Reproduce word for word the part of the lines that opens with the line containing "Viewport: 623px width, 286px" and closes with the last line, leaving out the pictures.
#####
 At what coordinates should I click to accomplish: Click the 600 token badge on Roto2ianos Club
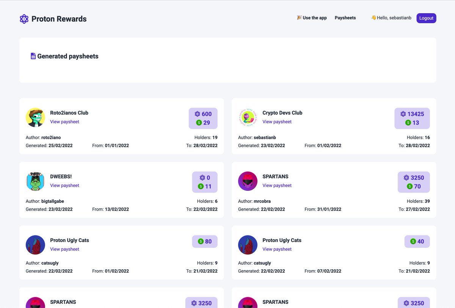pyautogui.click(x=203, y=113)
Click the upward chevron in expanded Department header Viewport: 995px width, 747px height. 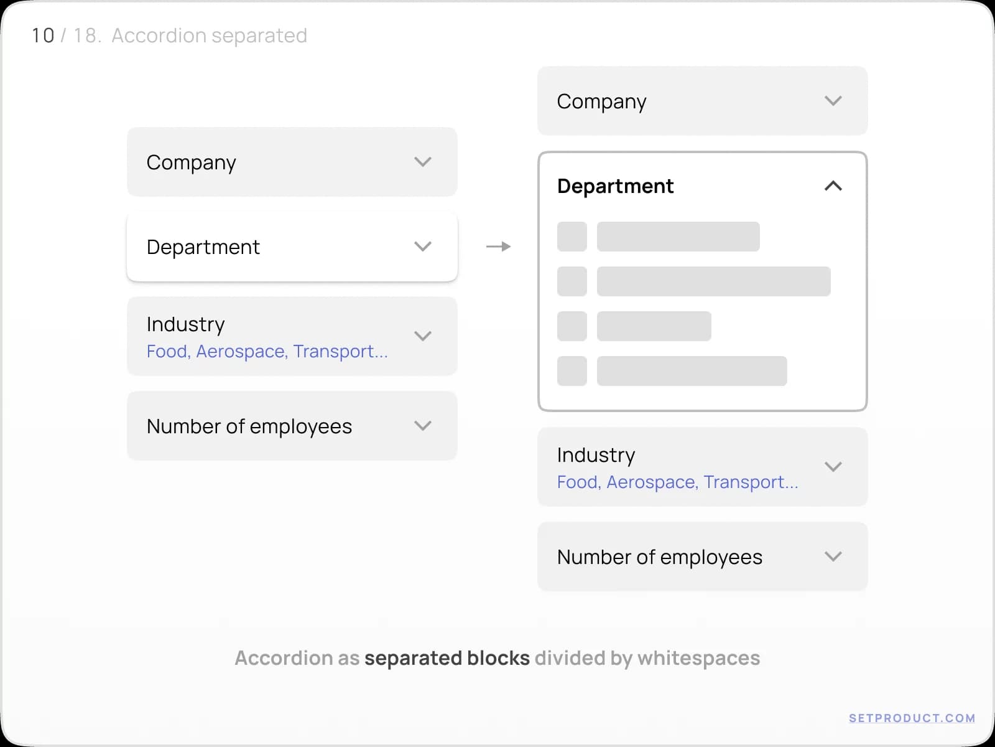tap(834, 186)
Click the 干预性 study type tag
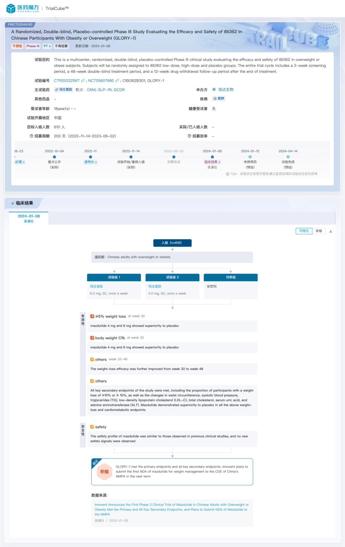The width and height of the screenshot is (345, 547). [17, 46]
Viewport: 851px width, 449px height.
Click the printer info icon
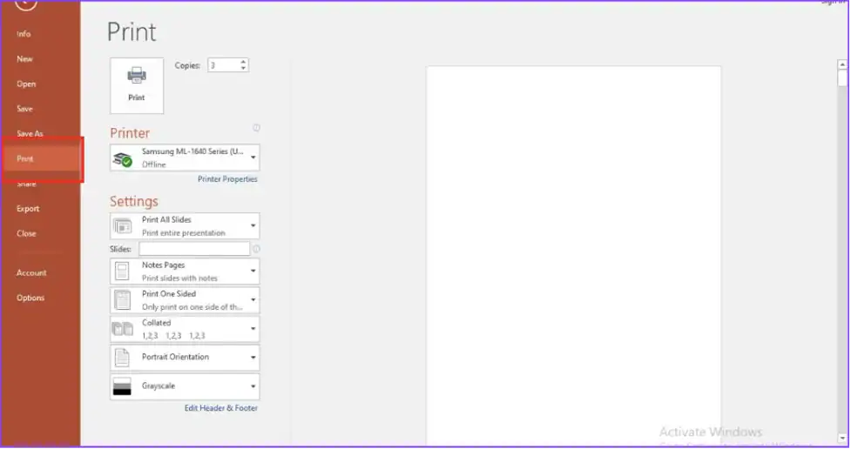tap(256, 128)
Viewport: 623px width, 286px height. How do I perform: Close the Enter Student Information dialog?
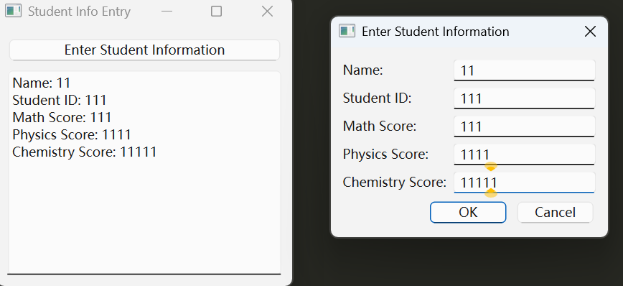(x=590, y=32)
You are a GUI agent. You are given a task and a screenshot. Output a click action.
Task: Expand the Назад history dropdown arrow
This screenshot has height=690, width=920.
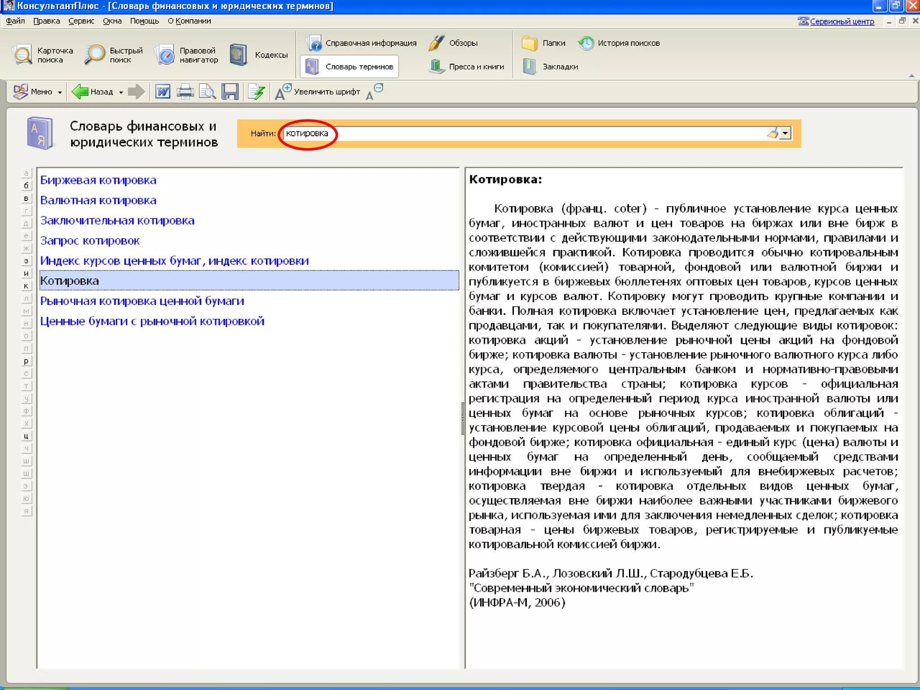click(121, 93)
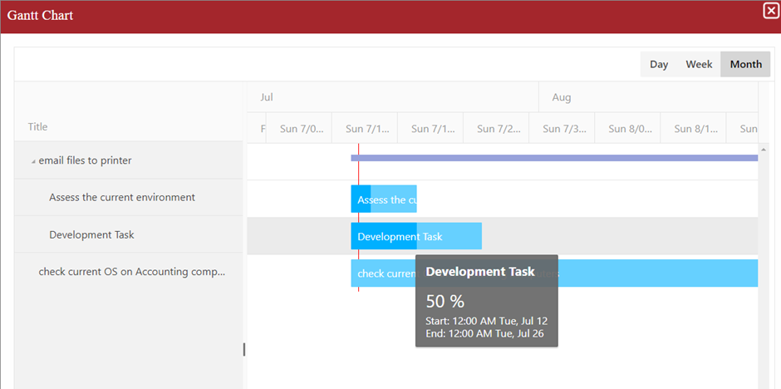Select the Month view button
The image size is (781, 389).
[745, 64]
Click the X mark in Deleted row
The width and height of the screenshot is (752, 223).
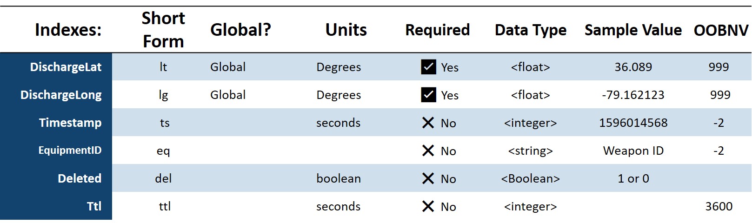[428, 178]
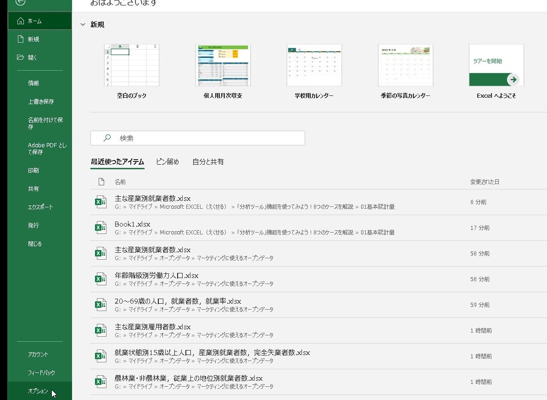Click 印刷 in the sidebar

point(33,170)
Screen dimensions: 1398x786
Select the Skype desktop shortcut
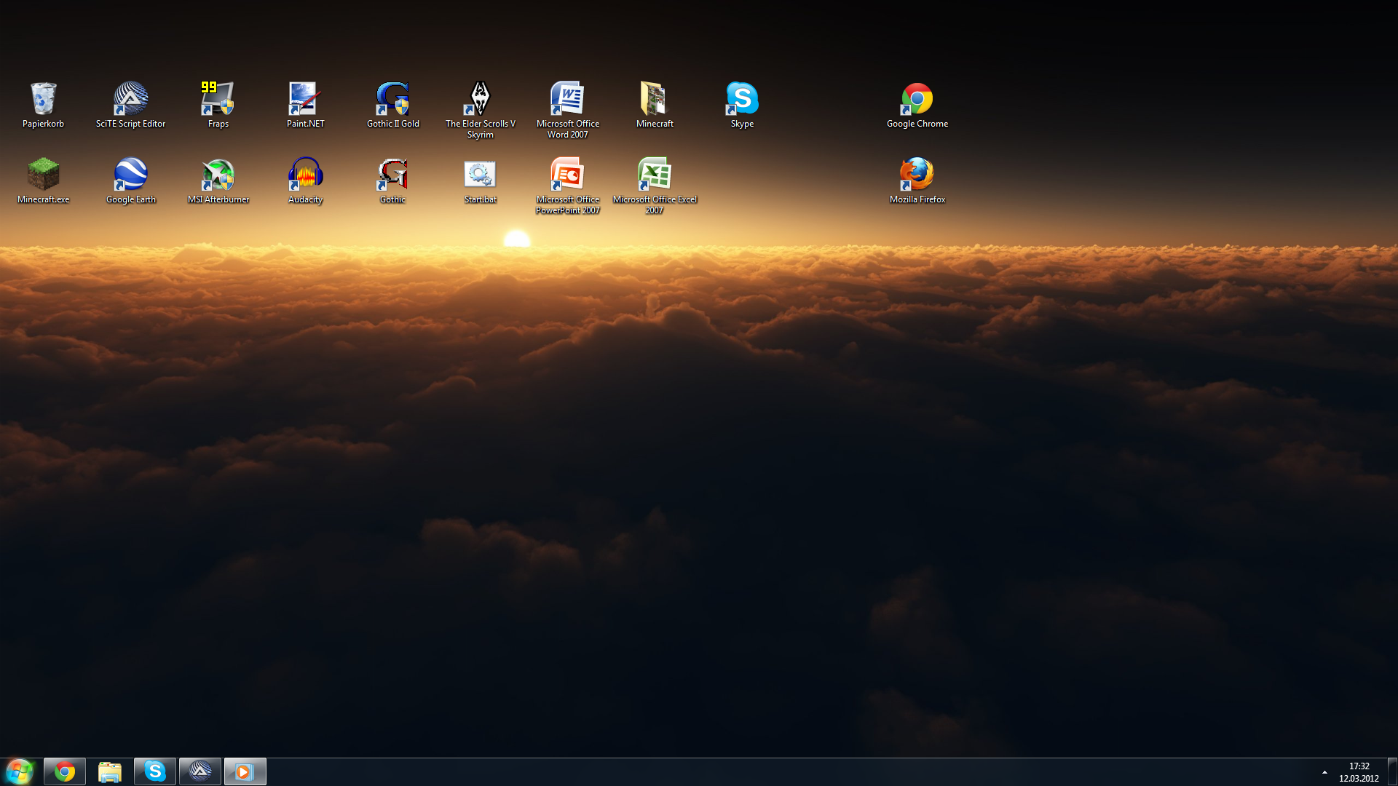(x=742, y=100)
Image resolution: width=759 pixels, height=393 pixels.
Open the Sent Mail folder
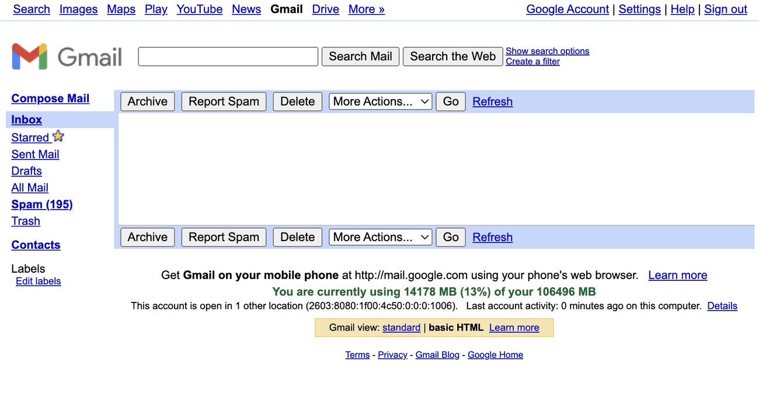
#####
ANSWER BELOW:
Viewport: 623px width, 286px height. How do I perform: Close the Enter Student Information dialog?
(x=590, y=32)
You are a GUI agent. You are given a task and a screenshot. Output a click action.
Task: Expand the Назад history dropdown arrow
This screenshot has height=690, width=920.
click(121, 93)
Select the Month view button
The image size is (781, 389).
[745, 64]
Click the X mark in Deleted row
The width and height of the screenshot is (752, 223).
[428, 178]
Click 印刷 in the sidebar

point(33,170)
Screen dimensions: 1398x786
Select the Skype desktop shortcut
(x=742, y=100)
Image resolution: width=759 pixels, height=393 pixels.
Open the Sent Mail folder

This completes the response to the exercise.